EXERCISE INPUT:
'''
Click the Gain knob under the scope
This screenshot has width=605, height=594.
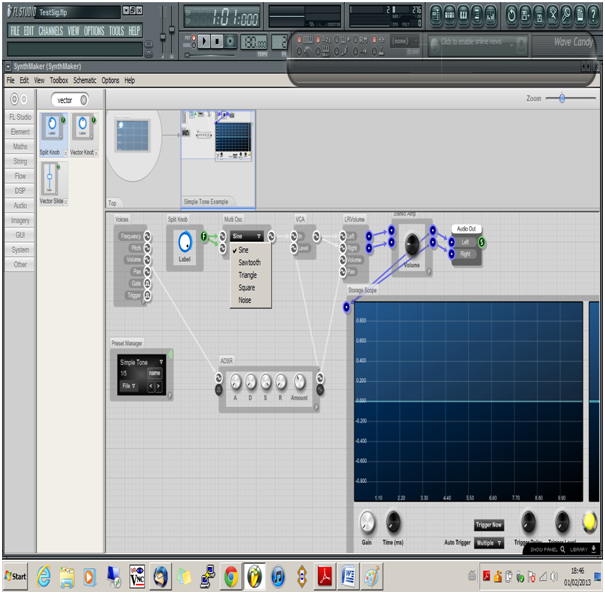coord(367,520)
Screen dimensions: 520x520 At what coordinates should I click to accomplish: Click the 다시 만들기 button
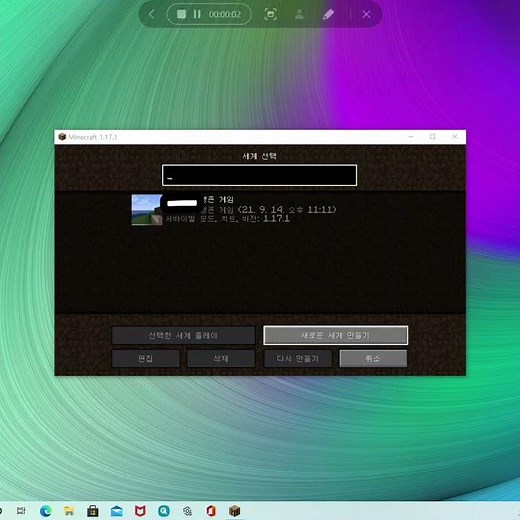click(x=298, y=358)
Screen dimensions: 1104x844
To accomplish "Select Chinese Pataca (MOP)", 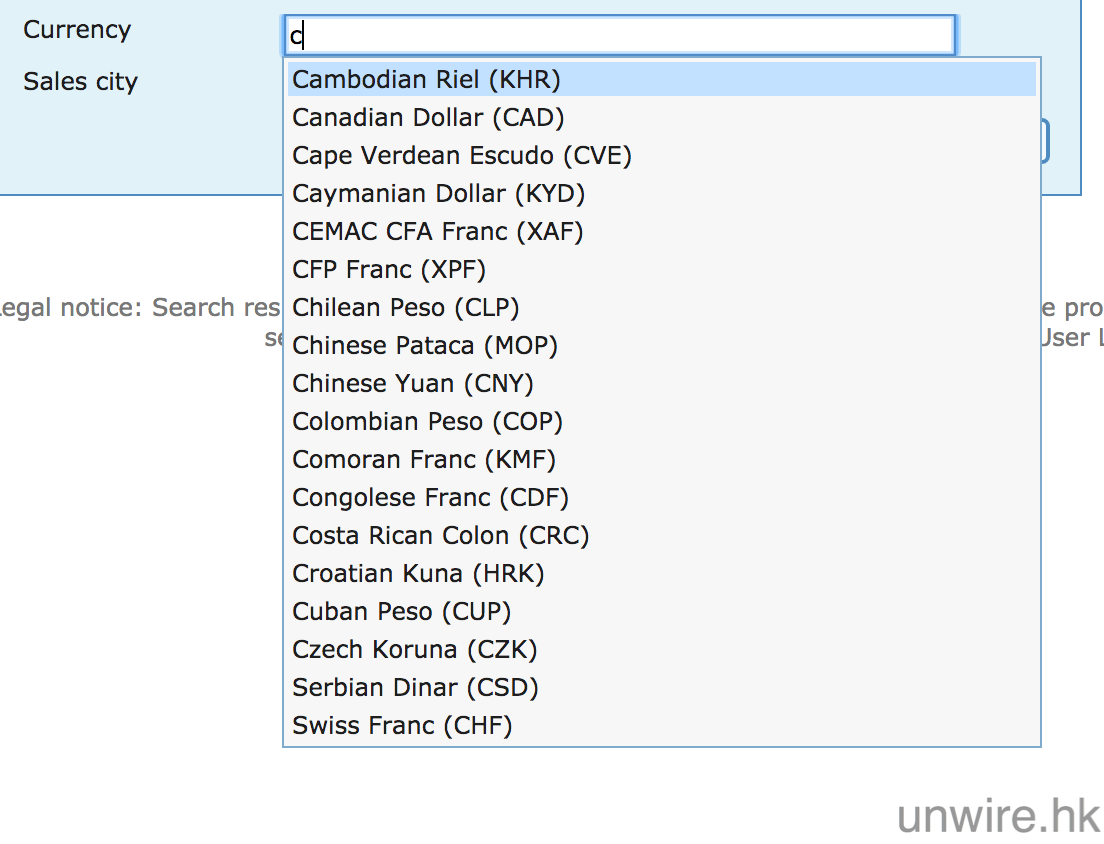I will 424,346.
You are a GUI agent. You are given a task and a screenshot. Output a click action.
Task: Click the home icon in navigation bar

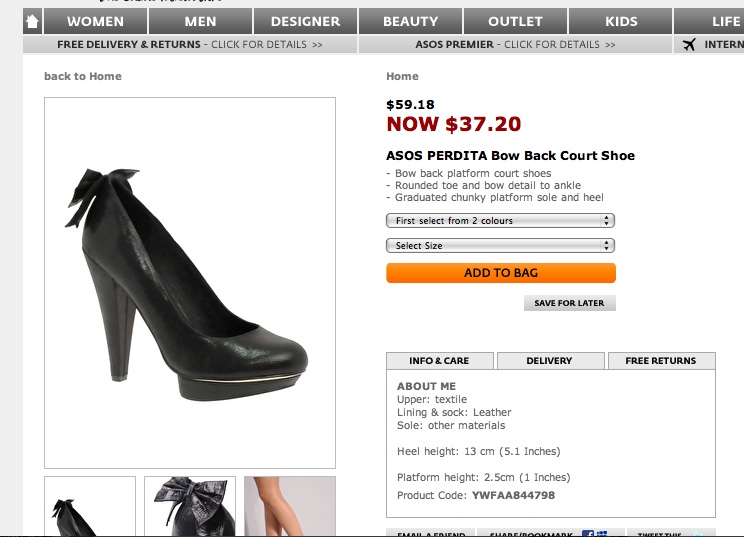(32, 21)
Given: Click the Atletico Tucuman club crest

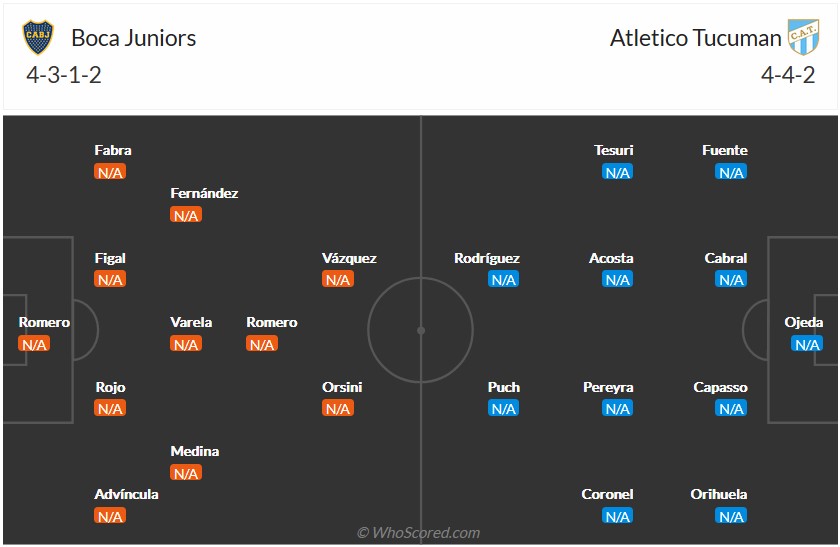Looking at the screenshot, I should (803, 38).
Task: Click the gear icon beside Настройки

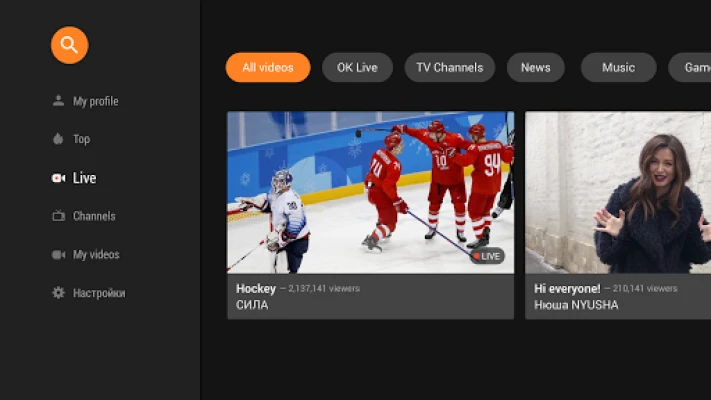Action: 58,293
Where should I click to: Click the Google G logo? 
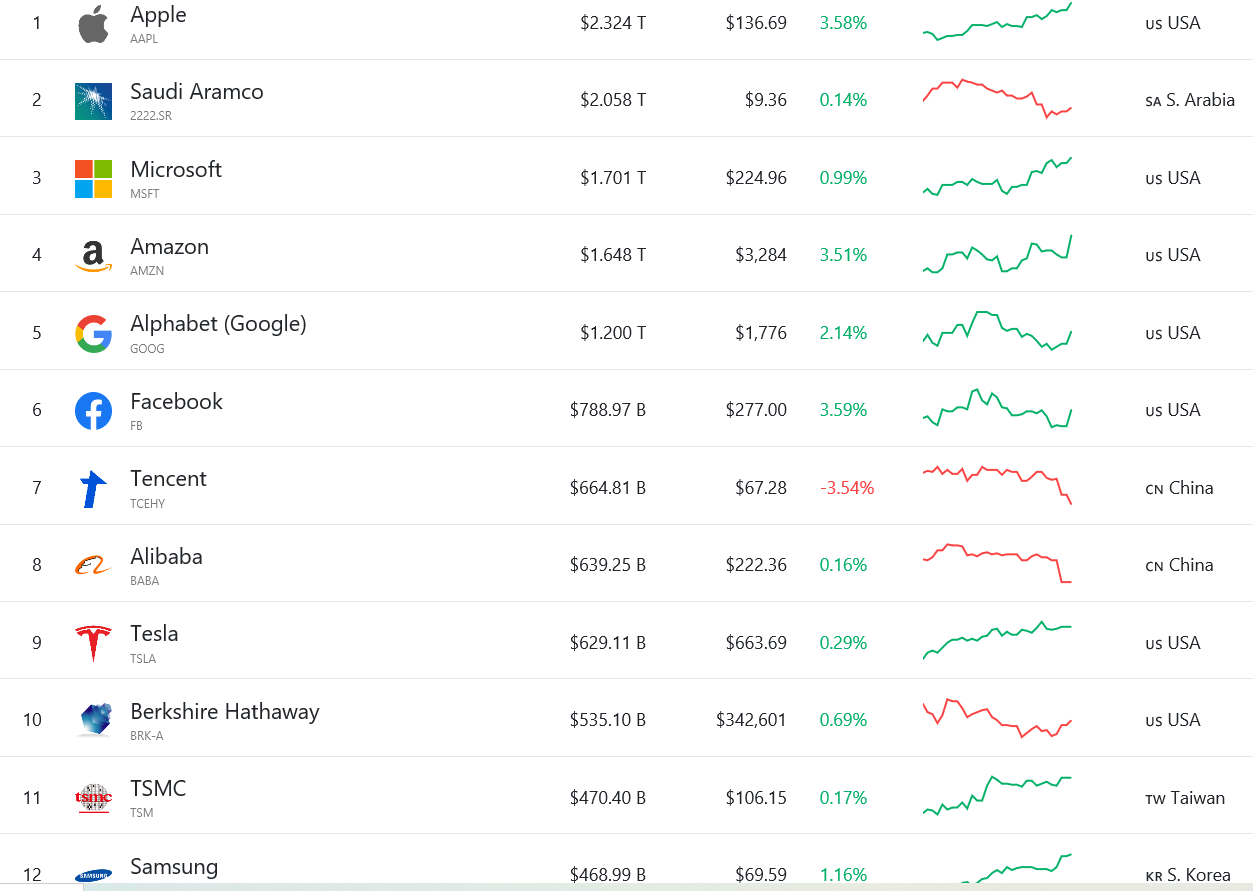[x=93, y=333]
'''
'''
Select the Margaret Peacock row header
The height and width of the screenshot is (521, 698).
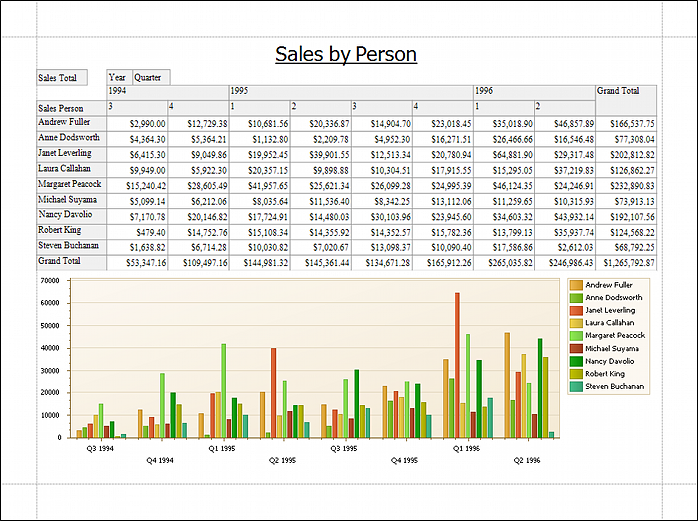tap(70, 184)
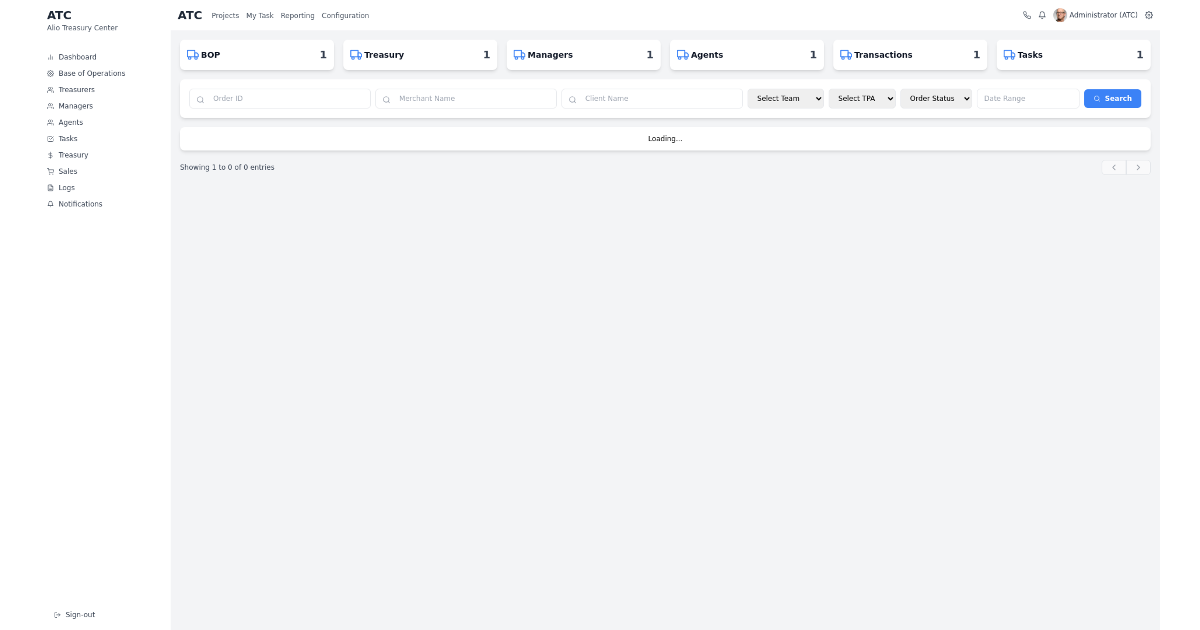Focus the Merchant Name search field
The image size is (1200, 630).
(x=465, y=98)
'''
GOAL OF THE EXERCISE:
Reproduce exactly the lines of the data above that run from the line with "This screenshot has width=605, height=594." down to the line with "Screen dimensions: 1104x844", both ends included. Pictures do not belong in the copy.

RESPONSE BELOW:
This screenshot has width=605, height=594.
coord(367,520)
Screen dimensions: 520x520 At what coordinates should I click to accomplish: Click the 다시 만들기 button
click(x=298, y=358)
Screen dimensions: 1104x844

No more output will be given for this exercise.